* [EXERCISE DETAILS]
Omit all pictures. Quote only the lines from the one with "The width and" through the end of the material below.

* [EXTRACTED RECORDS]
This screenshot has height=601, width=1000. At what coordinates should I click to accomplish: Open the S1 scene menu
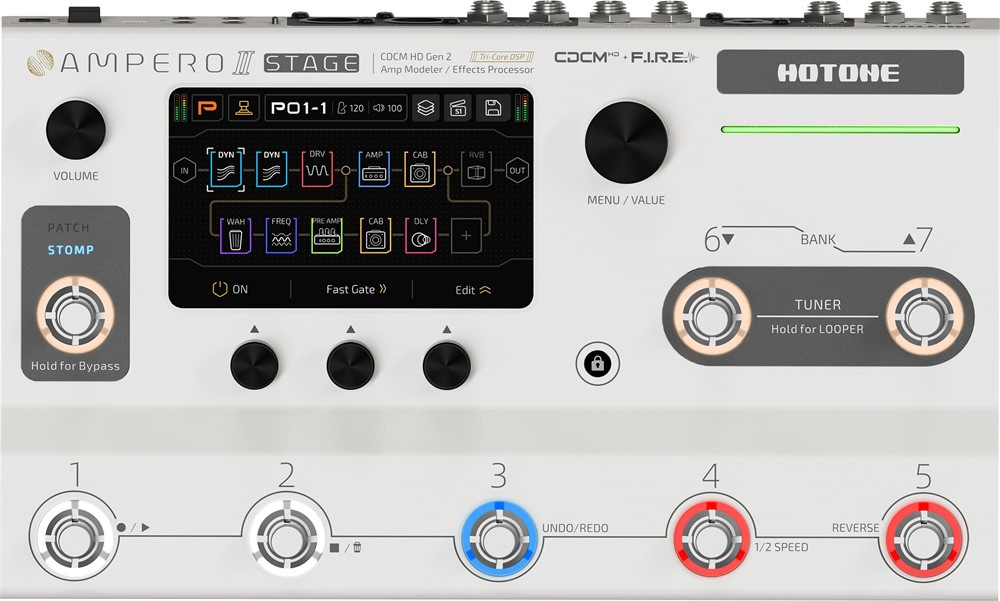point(458,108)
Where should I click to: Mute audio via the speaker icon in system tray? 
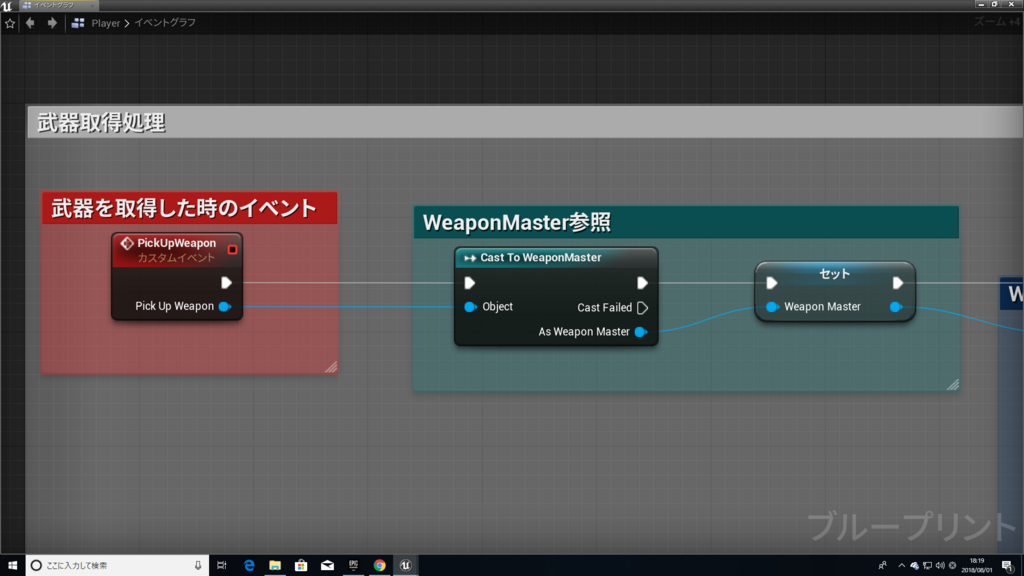942,565
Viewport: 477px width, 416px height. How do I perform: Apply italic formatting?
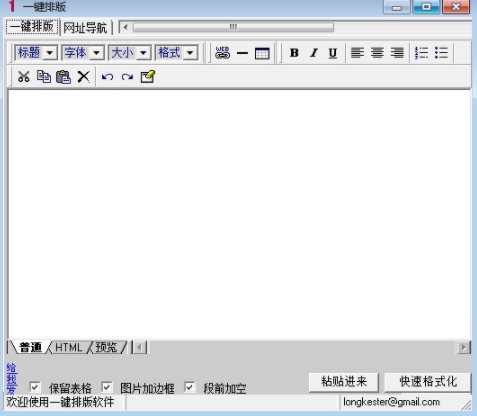coord(313,53)

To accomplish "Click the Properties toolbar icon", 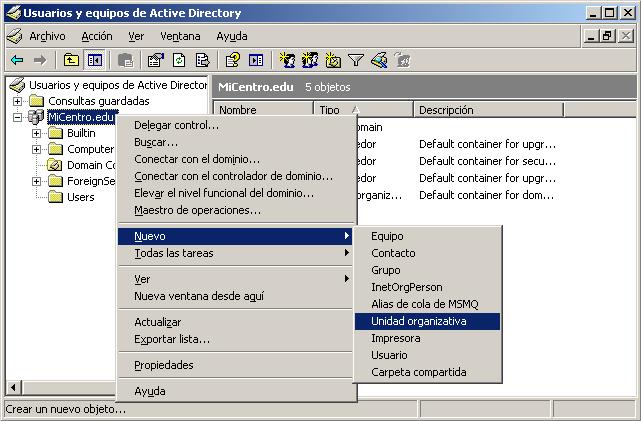I will click(x=156, y=60).
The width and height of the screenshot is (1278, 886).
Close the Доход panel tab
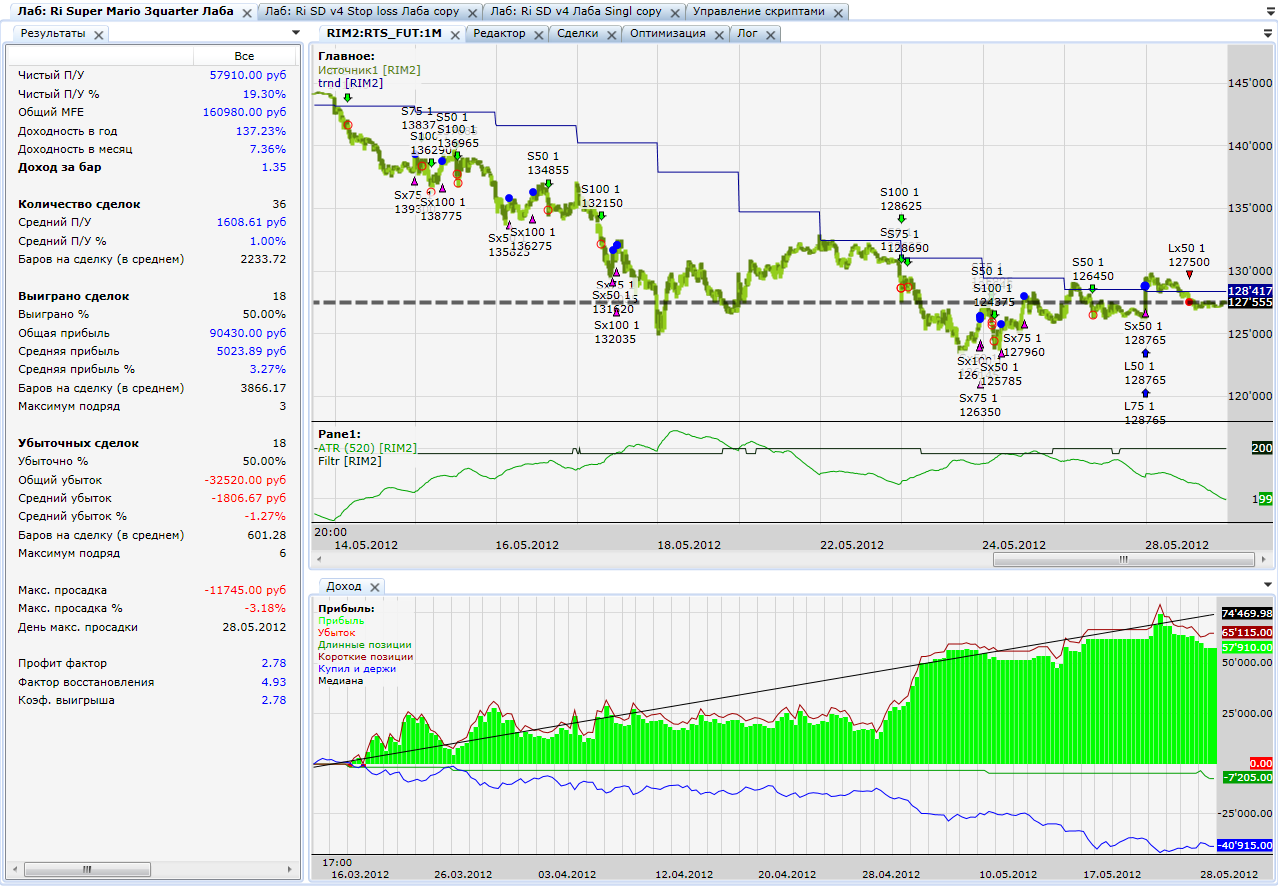374,587
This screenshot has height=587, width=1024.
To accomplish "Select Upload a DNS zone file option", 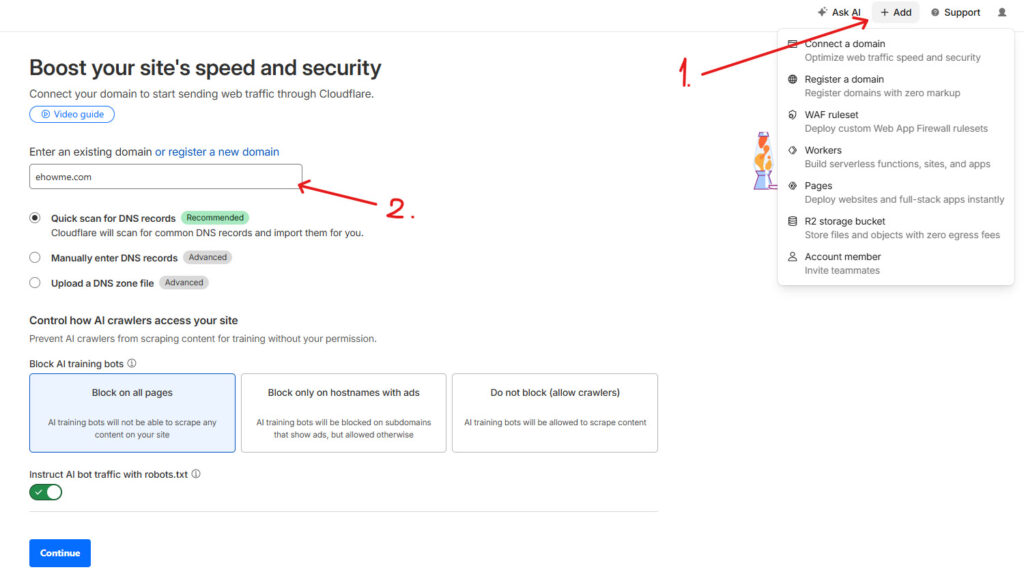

* [RESULT FOR THIS EXERCISE]
The width and height of the screenshot is (1278, 886).
Close the Доход panel tab
374,587
This screenshot has height=587, width=1024.
To accomplish "Select Upload a DNS zone file option", 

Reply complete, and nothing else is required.